Forbes v. Wettman

598 S.W.2d 231 | Tex. | 1980

598 S.W.2d 231 (1980)

Harry Douglas FORBES, Relator,
v.
Honorable Bruce W. WETTMAN, Judge, et al., Respondents.

No. B-8944.

Supreme Court of Texas.

March 12, 1980.
Rehearing Denied April 2, 1980.

Nicholas, Morris & Barrow, Michael B. Sheehan and C. P. Morris, Corpus Christi, for relator.

William W. Morris, Houston, W. J. Nutto, Corpus Christi, for respondents.

GREENHILL, Chief Justice.

This is an original mandamus proceeding brought by Harry Forbes, requesting a writ of mandamus directing The Honorable Bruce W. Wettman, District Judge of Harris County, to grant a writ of habeas corpus returning the younger Forbes children to Mr. Forbes, the managing conservator.

Harry Forbes and Martha Forbes were divorced. Subsequently the Domestic Relations Court of Nueces County appointed Harry Forbes the managing conservator of their four children. Evidently a subsequent order in Nueces County made Martha Forbes temporary managing conservator of the two older girls. Harry Forbes moved to St. Louis, Missouri, with the two boys in 1979. Pursuant to the Nueces County court *232 order, Harry sent the younger twin boys to Martha in Harris County for summer vacation. Under the Nueces County order, Martha was to return the boys to Harry the "last Saturday in August prior to the beginning of the new school year." Martha refused to do so. When Harry came to Houston to get the twins, Martha did them at a neighbor's house. Harry then filed a petition for habeas corpus in a district court in Harris County. A hearing was had on September 25, 1979. After hearing testimony, Judge Wettman denied the writ of habeas corpus. Harry filed a petition for a writ of mandamus in this Court to compel Judge Wettman to grant the writ of habeas corpus.

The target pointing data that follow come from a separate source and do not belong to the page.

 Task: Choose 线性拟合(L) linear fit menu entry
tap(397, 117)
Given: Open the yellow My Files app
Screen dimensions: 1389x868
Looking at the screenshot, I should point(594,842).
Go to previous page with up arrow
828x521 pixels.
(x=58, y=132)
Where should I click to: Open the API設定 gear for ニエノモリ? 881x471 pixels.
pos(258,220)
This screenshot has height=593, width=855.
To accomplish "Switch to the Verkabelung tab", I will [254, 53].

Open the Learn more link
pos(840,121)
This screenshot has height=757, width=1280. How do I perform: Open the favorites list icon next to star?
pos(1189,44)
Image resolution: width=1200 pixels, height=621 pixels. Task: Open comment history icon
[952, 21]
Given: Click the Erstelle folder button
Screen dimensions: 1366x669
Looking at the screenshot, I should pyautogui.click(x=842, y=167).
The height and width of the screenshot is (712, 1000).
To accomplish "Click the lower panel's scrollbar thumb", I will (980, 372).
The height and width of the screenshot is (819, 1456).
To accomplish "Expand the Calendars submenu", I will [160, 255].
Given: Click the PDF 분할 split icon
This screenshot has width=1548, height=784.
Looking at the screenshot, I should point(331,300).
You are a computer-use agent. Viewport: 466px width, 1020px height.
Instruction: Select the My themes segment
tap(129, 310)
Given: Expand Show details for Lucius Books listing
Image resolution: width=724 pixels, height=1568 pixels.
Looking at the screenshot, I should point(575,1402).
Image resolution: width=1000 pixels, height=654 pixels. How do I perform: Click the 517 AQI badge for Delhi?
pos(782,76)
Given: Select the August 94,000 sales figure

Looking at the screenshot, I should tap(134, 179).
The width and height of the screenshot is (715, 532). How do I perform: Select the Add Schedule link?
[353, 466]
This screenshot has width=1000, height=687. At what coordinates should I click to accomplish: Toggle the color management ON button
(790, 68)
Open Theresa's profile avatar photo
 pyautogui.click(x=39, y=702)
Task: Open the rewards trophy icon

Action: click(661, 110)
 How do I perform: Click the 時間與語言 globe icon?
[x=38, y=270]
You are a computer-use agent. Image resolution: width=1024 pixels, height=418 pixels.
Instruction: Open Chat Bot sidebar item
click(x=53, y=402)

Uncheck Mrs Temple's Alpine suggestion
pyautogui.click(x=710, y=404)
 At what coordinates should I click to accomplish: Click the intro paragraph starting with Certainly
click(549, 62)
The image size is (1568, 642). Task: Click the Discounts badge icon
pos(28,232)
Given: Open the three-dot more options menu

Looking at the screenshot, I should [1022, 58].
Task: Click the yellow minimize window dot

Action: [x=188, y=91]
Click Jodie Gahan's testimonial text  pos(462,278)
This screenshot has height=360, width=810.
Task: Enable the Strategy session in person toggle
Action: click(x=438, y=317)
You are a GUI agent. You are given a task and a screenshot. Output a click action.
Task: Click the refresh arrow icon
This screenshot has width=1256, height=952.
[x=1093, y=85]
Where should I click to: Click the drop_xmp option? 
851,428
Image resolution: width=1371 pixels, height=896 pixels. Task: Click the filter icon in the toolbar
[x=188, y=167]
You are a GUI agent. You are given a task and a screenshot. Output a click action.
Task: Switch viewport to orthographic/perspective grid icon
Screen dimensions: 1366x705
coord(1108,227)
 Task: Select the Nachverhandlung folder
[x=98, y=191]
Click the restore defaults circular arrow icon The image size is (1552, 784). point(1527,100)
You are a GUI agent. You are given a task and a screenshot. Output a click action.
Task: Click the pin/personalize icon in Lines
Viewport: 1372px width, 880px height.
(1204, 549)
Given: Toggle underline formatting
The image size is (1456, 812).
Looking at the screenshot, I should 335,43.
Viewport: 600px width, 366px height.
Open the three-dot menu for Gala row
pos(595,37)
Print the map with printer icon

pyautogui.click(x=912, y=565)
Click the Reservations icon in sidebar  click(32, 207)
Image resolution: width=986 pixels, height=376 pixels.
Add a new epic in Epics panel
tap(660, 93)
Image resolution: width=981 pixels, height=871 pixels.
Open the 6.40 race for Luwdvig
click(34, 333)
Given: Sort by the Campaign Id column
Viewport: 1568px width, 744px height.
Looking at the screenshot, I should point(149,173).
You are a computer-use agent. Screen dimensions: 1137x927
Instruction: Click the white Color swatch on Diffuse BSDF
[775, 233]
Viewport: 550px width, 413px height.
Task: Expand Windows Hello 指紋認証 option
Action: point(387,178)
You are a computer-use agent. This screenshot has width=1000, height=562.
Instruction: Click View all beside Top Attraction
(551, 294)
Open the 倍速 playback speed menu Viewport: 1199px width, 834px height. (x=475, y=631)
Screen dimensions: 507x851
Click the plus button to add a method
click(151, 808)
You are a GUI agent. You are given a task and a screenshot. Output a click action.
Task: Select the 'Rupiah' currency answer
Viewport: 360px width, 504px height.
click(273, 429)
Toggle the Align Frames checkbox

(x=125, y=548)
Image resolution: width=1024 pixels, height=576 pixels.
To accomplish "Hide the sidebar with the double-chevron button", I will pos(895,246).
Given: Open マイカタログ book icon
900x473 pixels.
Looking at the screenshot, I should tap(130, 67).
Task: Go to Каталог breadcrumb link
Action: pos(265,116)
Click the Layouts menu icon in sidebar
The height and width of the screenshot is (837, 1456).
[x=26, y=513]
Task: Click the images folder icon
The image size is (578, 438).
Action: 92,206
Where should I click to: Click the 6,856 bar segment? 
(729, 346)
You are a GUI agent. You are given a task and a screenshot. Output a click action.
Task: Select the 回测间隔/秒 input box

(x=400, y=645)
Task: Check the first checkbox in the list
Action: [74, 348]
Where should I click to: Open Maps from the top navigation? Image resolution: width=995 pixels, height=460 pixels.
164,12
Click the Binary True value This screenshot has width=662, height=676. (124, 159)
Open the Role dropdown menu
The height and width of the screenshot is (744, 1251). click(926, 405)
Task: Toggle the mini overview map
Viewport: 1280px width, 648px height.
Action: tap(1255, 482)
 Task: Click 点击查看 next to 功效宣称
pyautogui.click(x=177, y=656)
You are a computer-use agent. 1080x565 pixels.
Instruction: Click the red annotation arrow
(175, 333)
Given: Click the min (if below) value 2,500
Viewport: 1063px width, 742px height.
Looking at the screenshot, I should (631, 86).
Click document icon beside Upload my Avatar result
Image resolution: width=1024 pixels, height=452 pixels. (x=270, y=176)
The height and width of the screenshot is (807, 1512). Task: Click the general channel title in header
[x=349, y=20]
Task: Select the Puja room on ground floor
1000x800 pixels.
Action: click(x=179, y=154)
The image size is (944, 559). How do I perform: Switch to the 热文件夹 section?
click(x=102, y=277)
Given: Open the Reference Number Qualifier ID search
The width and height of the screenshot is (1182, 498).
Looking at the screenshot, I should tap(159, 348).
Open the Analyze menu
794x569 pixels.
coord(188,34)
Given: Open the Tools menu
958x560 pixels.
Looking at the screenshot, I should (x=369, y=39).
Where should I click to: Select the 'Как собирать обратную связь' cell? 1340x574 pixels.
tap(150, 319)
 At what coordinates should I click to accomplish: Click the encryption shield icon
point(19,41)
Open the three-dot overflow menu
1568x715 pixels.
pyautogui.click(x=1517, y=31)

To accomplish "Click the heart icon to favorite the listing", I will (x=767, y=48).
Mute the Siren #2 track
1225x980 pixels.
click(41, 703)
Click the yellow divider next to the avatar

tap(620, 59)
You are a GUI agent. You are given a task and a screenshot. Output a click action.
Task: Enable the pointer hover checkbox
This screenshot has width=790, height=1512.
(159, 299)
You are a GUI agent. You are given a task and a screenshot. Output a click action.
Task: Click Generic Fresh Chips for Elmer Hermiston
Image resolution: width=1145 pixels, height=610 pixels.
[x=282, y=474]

Under Texas Family Code Annotated, section 14.10(a), a court is required to grant a writ of habeas corpus if it finds that the relator is entitled to possession of a child by virtue of a court order.[1] We have held that mandamus is a proper remedy to compel enforcement of the relator's right to custody. Lamphere v. Chrisman, 554 S.W.2d 935 (Tex.1977).

Respondents urge that the court properly denied the writ of habeas corpus. Even though a relator is entitled to possession of the children under a valid court order, the court has authority to issue an appropriate temporary order if there is "a serious immediate question concerning the welfare of the child." Tex.Fam.Code Ann. § 14.10(c). Respondents urge that there was evidence of such a serious immediate question. There was testimony that one of the boys had a fungus growth on his finger when he arrived for his summer visit. There is also testimony that the boys had lost one or two pounds between their visit at Easter and their arrival for summer vacation in July. Some other testimony concerned prior visits and was not relevant to determine danger of an immediate harm.

This Court discussed the meaning of "serious immediate question of the welfare of the child" in McElreath v. Stewart, 545 S.W.2d 955 (Tex.1977). We stated: "The court contemplated a situation where the child was in imminent danger of physical or emotional harm and immediate action was necessary to protect the child." 545 S.W.2d at 958. The facts presented in this case show no "immediate danger of physical or emotional harm" which requires immediate action to protect the child.

Respondents contend that this Court cannot disturb the district court's ruling because the statement of facts of the habeas corpus hearing is incomplete. Judge Wettman interviewed the two boys, who were not sworn as witnesses, in chambers without the presence of a court reporter. The court has authority to interview a child in a child custody suit. The Family Code provides that a recording shall be made on the motion of the judge or either party when the child is twelve years of age or older. Tex.Fam.Code Ann. § 14.07(c). We do not believe that the failure to make a record of the unsworn statements of these eight-year-old boys makes the record incomplete. Thus we need not presume that facts existed which allowed the judge discretion to deny the writ of habeas corpus.

Harry Forbes has a valid court order entitling him to possession of the twin boys. Respondents failed to show any exception to the rule that the trial court was therefore under a mandatory duty to grant the writ of habeas corpus.

It is assumed that Judge Wettman will vacate his order denying Harry Douglas Forbes' application for habeas corpus and that he will grant the requested writ. A writ of mandamus will issue only if he declines to do so.

NOTES

[1] Martha Forbes notes that the order of the Nueces County Domestic Relations Court was never formerly introduced into evidence. A copy certified by the Nueces County District clerk was, however, attached to the petition for habeas corpus which was before the court. Furthermore, Martha Forbes testified at the habeas corpus hearing that Harry Forbes was managing conservator of the two boys.